Earl J. Hess
Louisiana State University Press, 2015, 300 pp. + 22 pp. introduction, $45.00
Image courtesy of amazon.com
As the plethora of Civil War studies goes on, many narratives attempt to explain the intricacies of infantry tactics as they occurred within a battle or campaign. There are a select few books on infantry tactics themselves, most of which are reproductions of existing tactics manuals from the period. In his book, Civil War Infantry Tactics, Earl J. Hess explains the very nature of how tactics evolved into what they become for the time of the Civil War from European Influences to Early American Tactics and even mentions the difficulties of the introduction of the rifled musket. Throughout this book, all aspects of infantry tactics are explained in detail and with sheer excellence that this book is a welcome addition to the lack of modern tactical study.

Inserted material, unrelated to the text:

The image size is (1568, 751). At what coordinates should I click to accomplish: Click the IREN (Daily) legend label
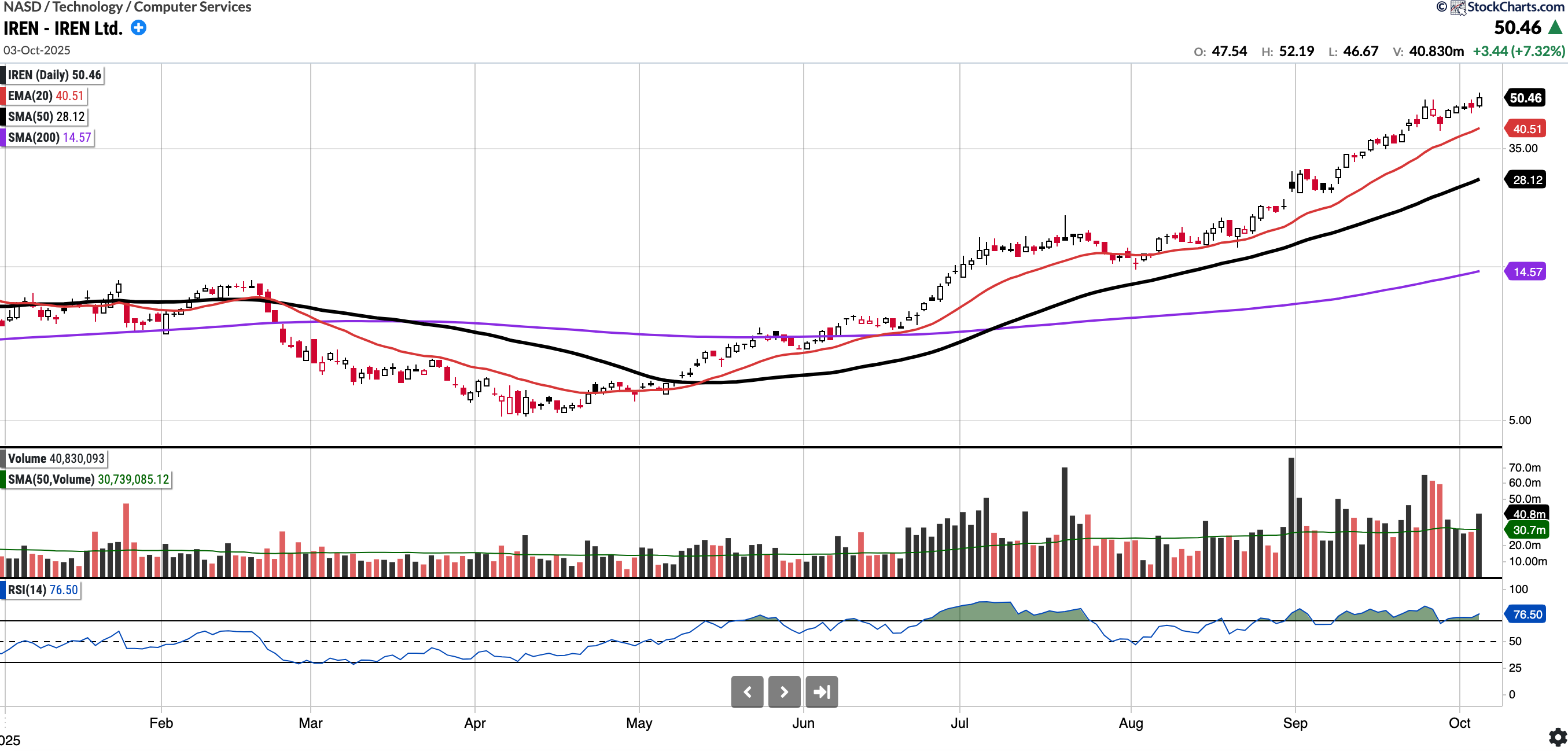(x=54, y=75)
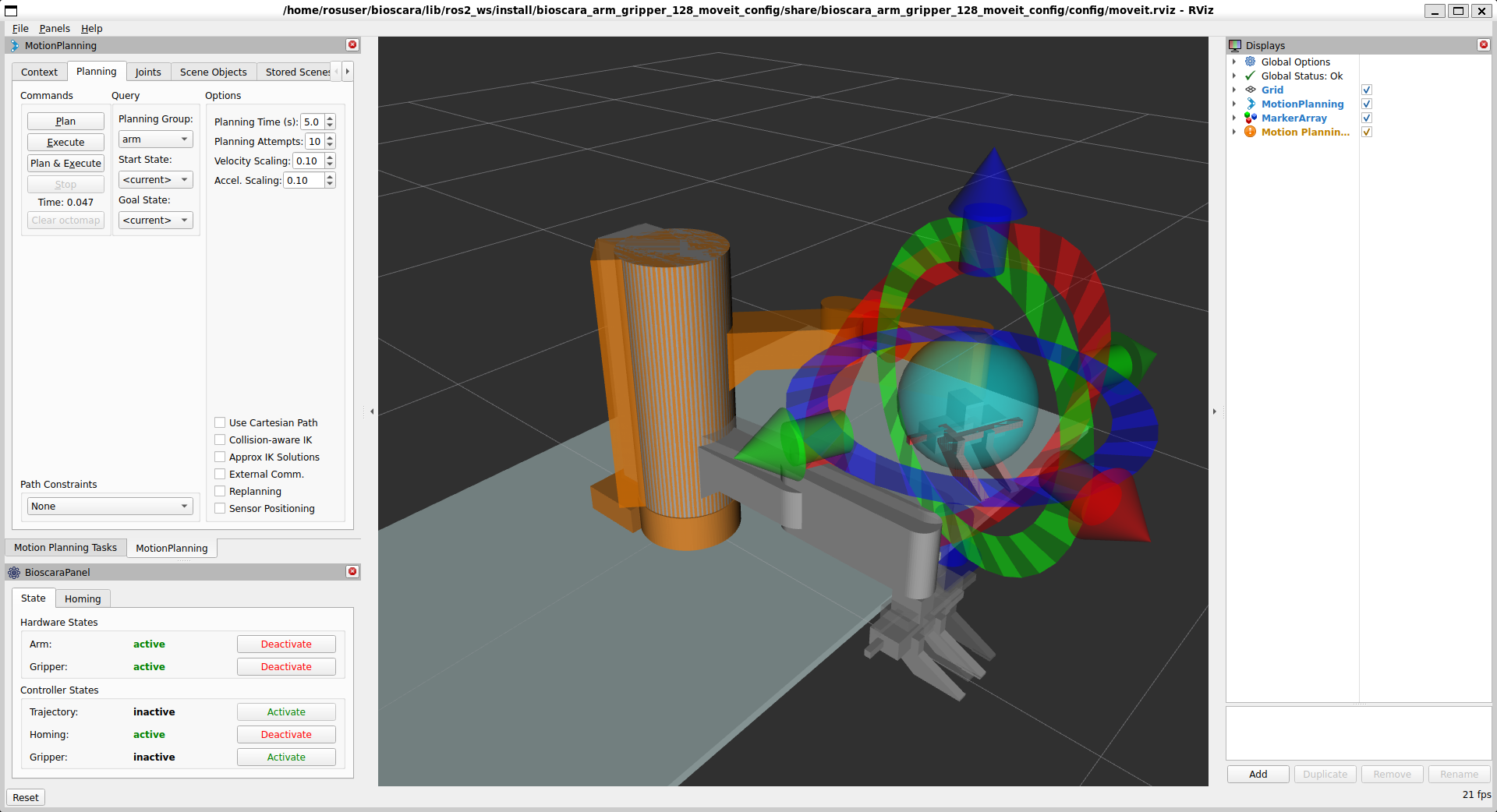
Task: Expand the MarkerArray tree item
Action: tap(1234, 118)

Earl J. Hess is the Stewart W. McClelland Chair in History at Lincoln Memorial University and is the author of many works. Some of his most famous works include his three part study on field fortifications which includes In the Trenches at Petersburg. He is also the author of Kennesaw Mountain: Sherman, Johnston, and the Atlanta Campaign; The Knoxville Campaign: Burnside and Longstreet in East Tennessee and The Civil War in the West: Victory and Defeat from the Appalachians to the Mississippi. He is also the author of one of the most esteemed works on Pickett’s Charge: The Last Attack at Gettysburg, which was the 2001 winner of the James I. Robertson Jr. Prize from the Civil War Library and Research Center.
There are many places in this book which causes it to shine. First and foremost, the book is solely dedicated to the study of infantry tactics during the Civil War and the immense amount of knowledge which he placed to help the reader understand what was being said. The narrative is aided by the tables which commanders used, or did not use, to employ the tactic at the time. Certain chapters were dedicated to certain tactics such as skirmishing, training and columns. He even ends his work with an analysis of tactical development after the war. But one of the most enjoyable parts of the work was the look into the evolution of tactics from European influences and early American as well. While battles were used to create explanations for certain tactics being explained, Hess never goes into a chronological detail of battles and campaigns and how they morphed the decisions taken at combat. Furthermore, the narrative is quite engaging for any reader, even the most schooled Civil War student. There are new bits of information spread all over the work which shine with the excellence Hess has been known to bring to his work. The end effect of this book is a work which should accompany any reproduction of an infantry manual owned by Civil War readers and students.
I highly recommend this book to anyone interested in Civil War studies, especially strategy and tactics. Hess brings excitement to the study and he brings light to things which may have caused confusion for some readers and it is a welcome addition to a study which has been ignored in other works. I cannot remember the last time a work was written about infantry tactics as well as this one here. Finally, we have a modern study on these tactics and I cannot be happier for this addition to the realm of Civil War academia.